Out of Balance

I was fifty miles out of Poverty when the air began to get thick with particulate. The poisonous fog that glowed in the late afternoon sunlight formed the outer epidermis of the creature I had prepared myself for battle, as usual, with a description of the enemy and a role for myself as the greatest hero ever to live.

The battle plan for an inner journey is a story. And what other story would fit this day than the one I used to tell my baby girl, about "Chief and the Fog Monster?" In the inner journey, remembering the story and watching for its elements is choosing the blade that will kill the disturbance.

In that story, Chief and his family are traveling in a space ship, and they are looking for a place that will be hospitable to life. The way they know a planet is healthy is the beautiful deep green color which is the color of health. But every planet seems to have only some of this green, which is constantly under attack by a sickly, ugly green.

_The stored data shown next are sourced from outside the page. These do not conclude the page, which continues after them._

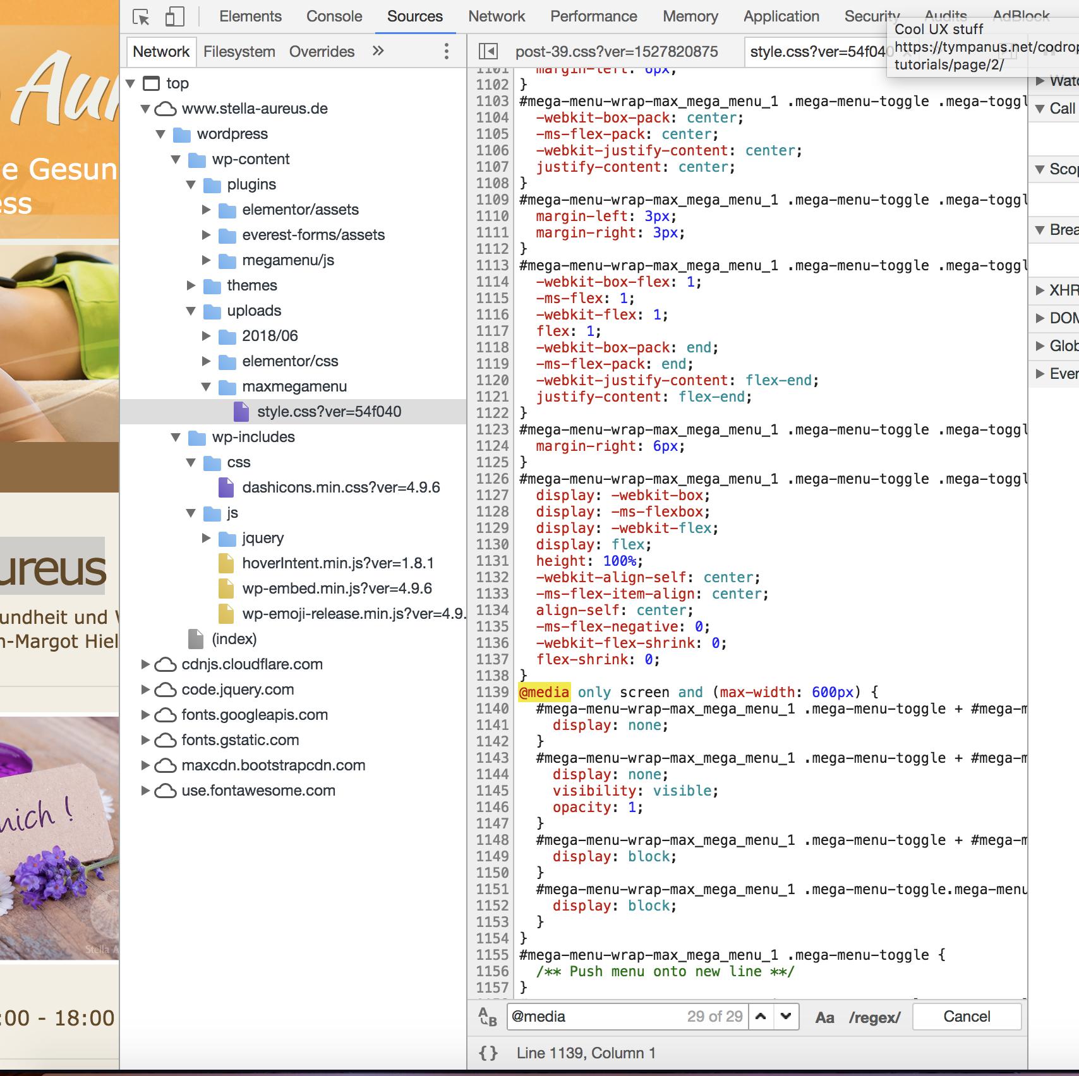Toggle the device toolbar icon
This screenshot has height=1076, width=1079.
pos(174,17)
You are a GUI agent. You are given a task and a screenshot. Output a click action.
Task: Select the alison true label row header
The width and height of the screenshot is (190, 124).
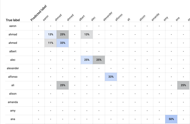(13, 94)

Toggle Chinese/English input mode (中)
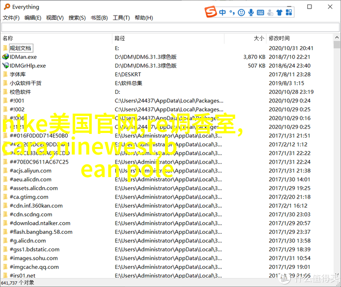222,12
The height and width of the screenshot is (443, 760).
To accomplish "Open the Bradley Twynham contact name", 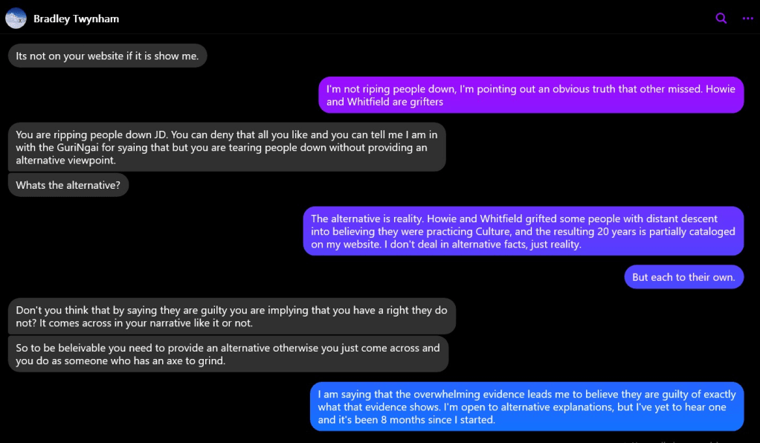I will pyautogui.click(x=76, y=19).
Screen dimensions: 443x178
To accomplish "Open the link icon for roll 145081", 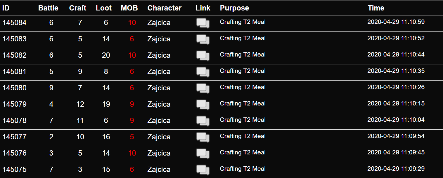I will tap(203, 72).
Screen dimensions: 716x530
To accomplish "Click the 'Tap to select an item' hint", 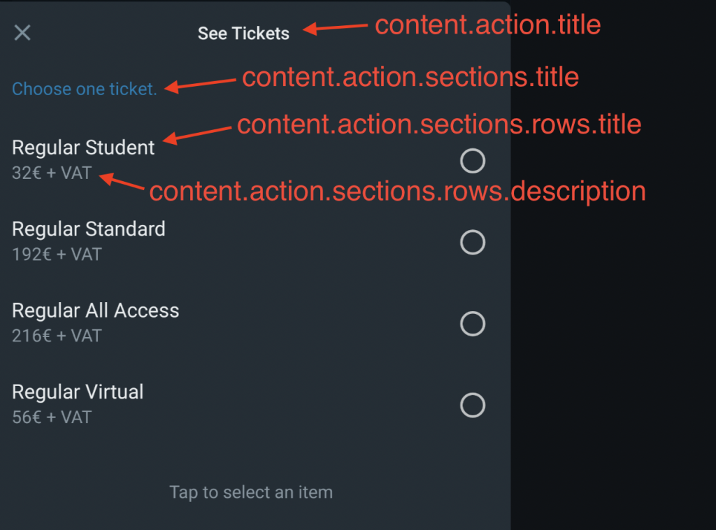I will [251, 492].
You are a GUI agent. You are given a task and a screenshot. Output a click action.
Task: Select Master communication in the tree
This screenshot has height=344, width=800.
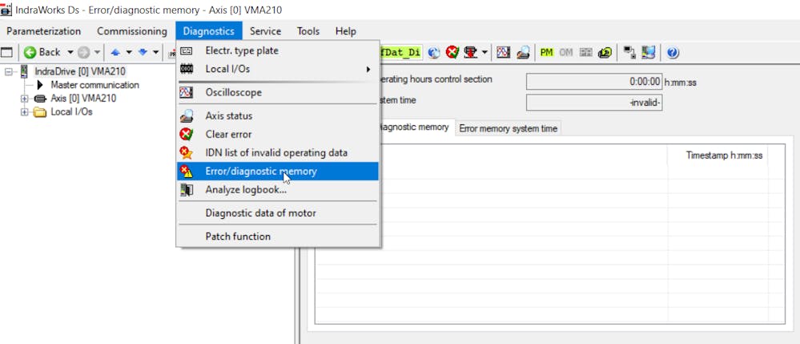tap(94, 85)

But they have to live somewhere, so they pick a planet even though it has the sickly green "Fog Monster." Chief has to do battle with it.

As I drove on into Poverty I thought about the nature of this monster whose skin I had penetrated as I moved on toward the Heart of the Matter. The smell of human excrement was woven into the pollution by outhouses around the shantytown shacks defining the inner epidermis. Chief swung his sword at the Fog Monster, the storyteller said to the child.

But the sword just passed right through the Fog Monster, because it wasn't solid enough to attack with a sword. Chief slashed at it and stabbed at it but all it did was say,

"Ah, Chief, have a chocolate chip cookie, and maybe a glass of milk? Sit down and take your shoes off, Chief. Take a nap."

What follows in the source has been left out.